* **STATED EXERCISE**: Counting case-sensitively, how many lines in the data below contain the string "what"? Reply with the number alone.
☆ ☆ ☆ ☆ ☆
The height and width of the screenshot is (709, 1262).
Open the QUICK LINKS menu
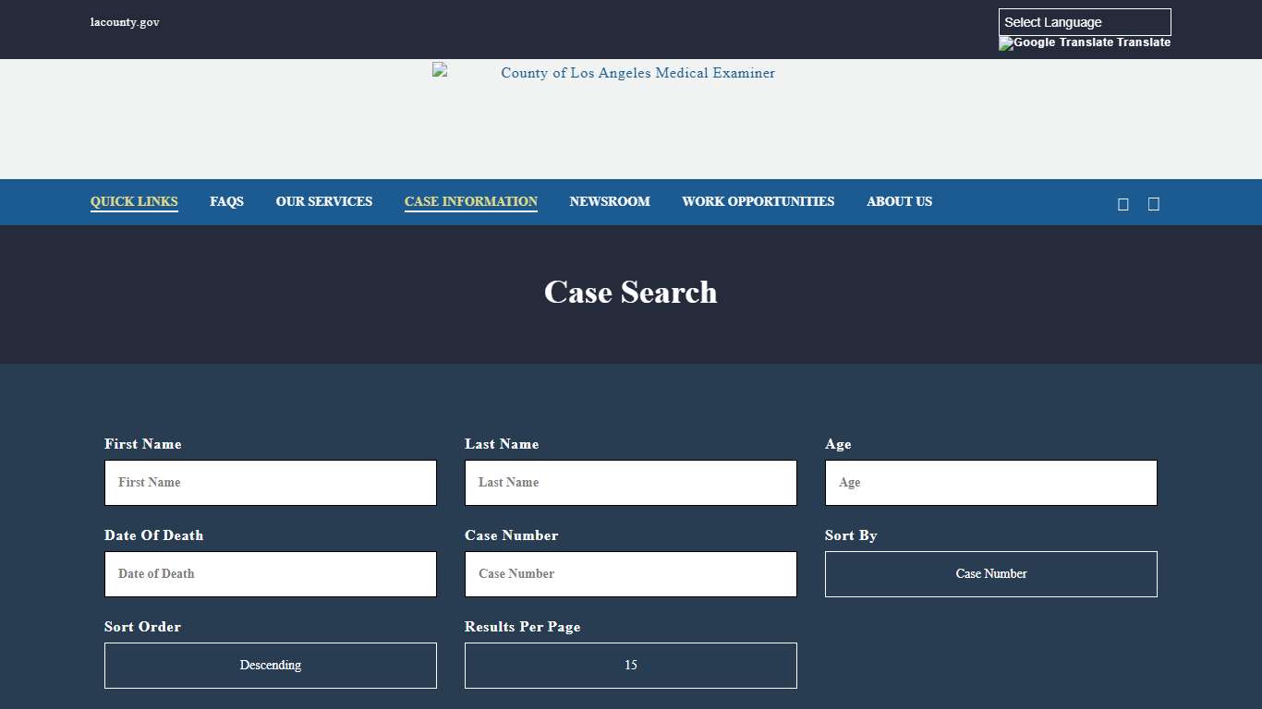(134, 201)
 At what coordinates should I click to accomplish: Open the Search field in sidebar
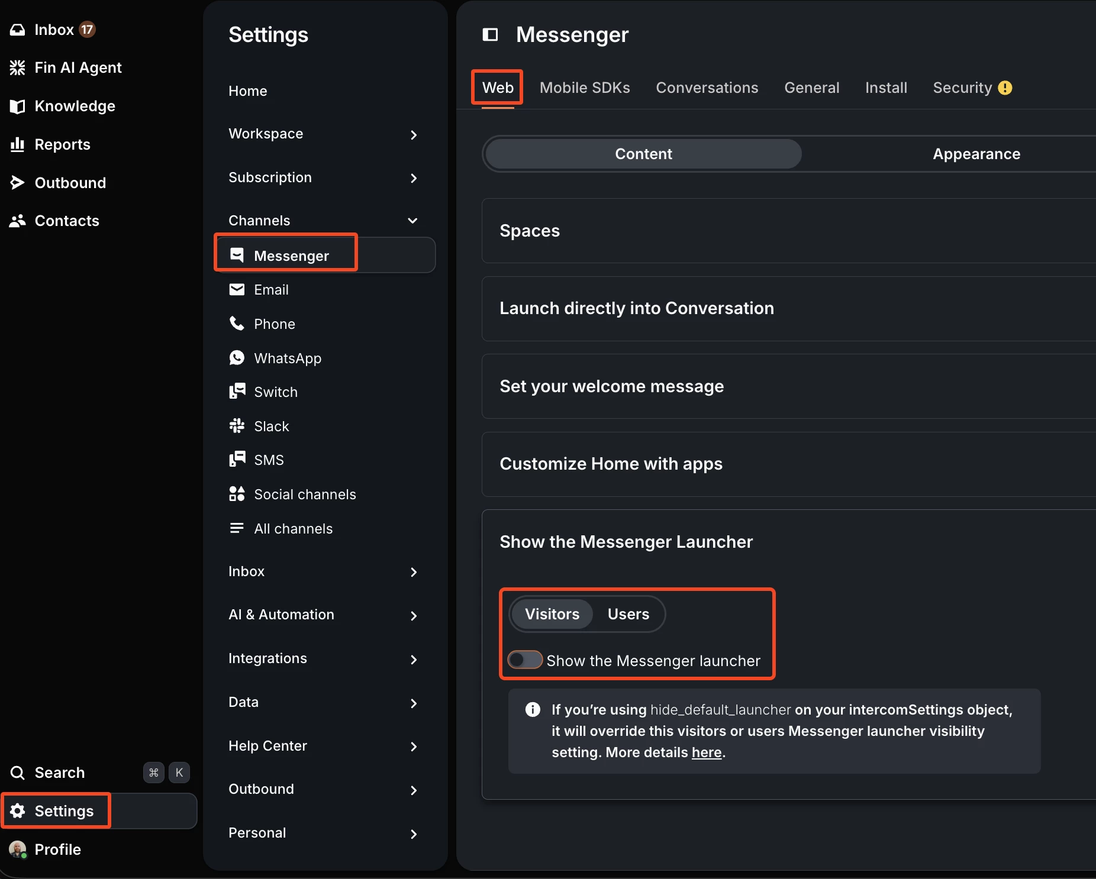point(59,773)
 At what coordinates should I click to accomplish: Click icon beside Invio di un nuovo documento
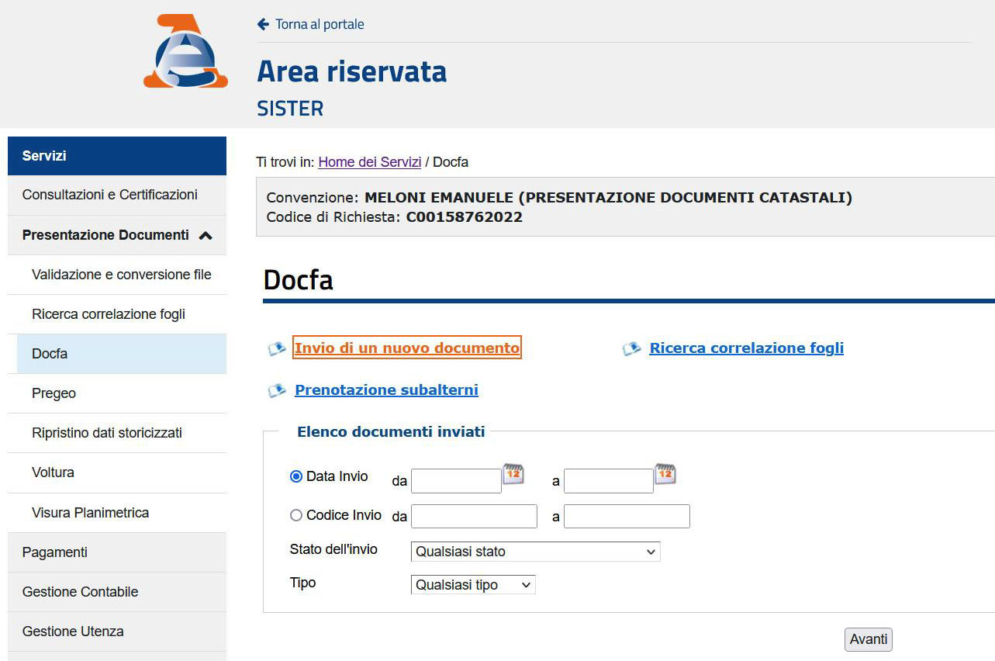coord(277,349)
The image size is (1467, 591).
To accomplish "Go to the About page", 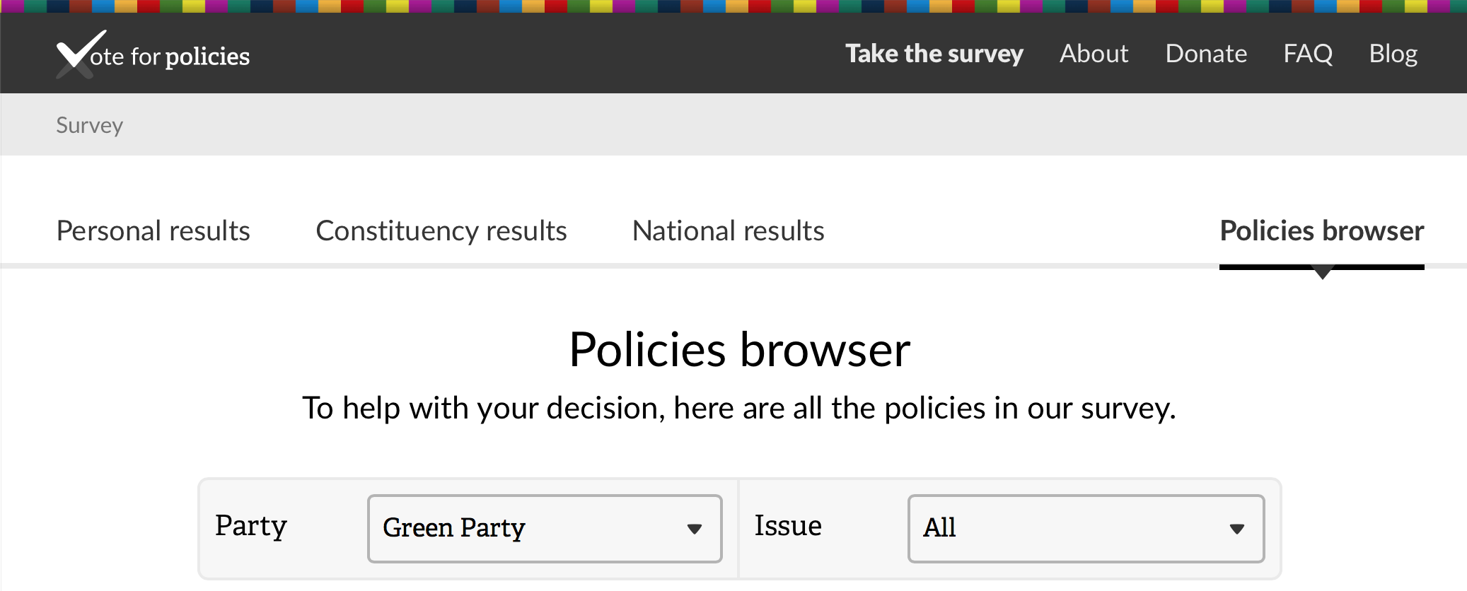I will 1094,54.
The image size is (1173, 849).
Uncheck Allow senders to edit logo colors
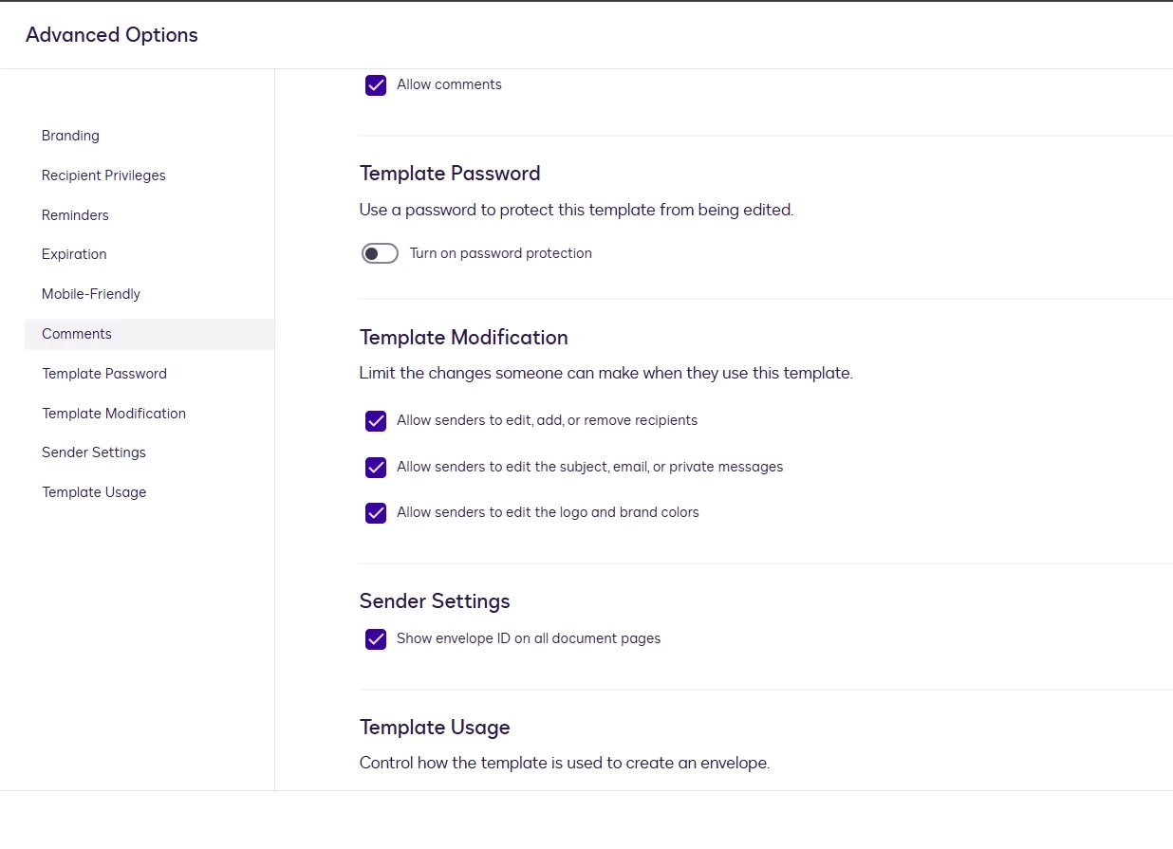[376, 513]
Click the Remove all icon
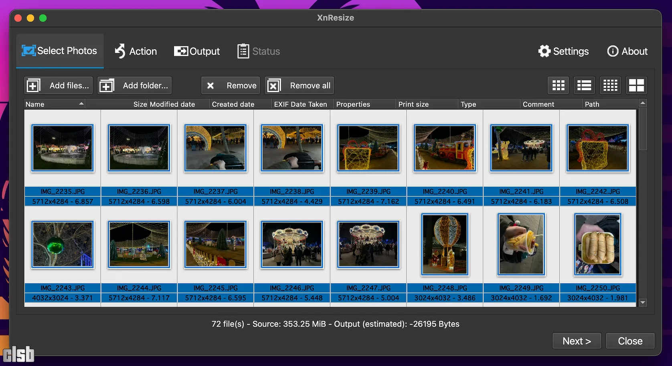This screenshot has width=672, height=366. tap(273, 85)
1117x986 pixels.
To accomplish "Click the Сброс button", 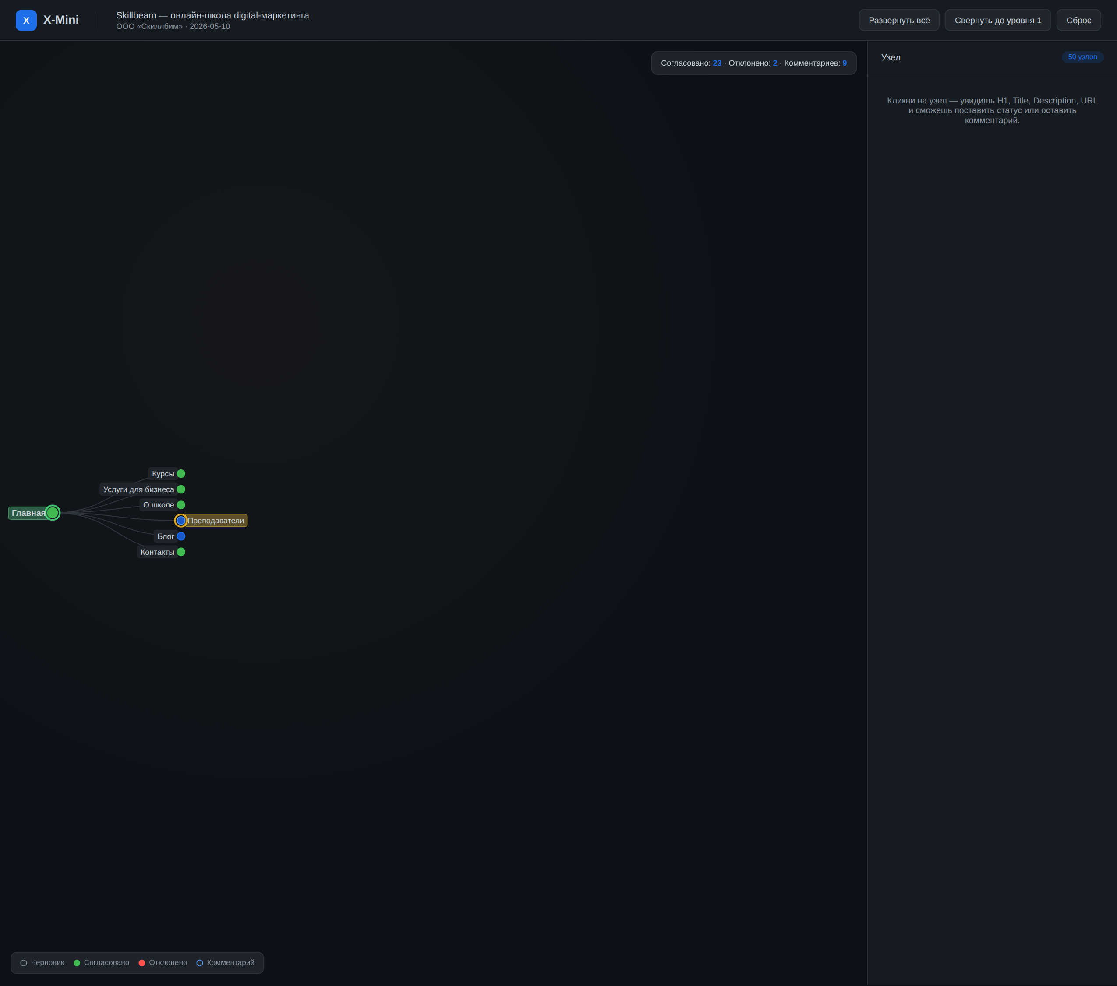I will coord(1079,20).
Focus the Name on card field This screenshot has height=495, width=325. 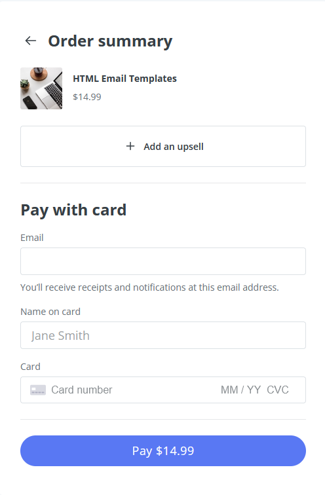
☆ ☆ ☆ ☆ ☆
* **WRITTEN RESPONSE**: 2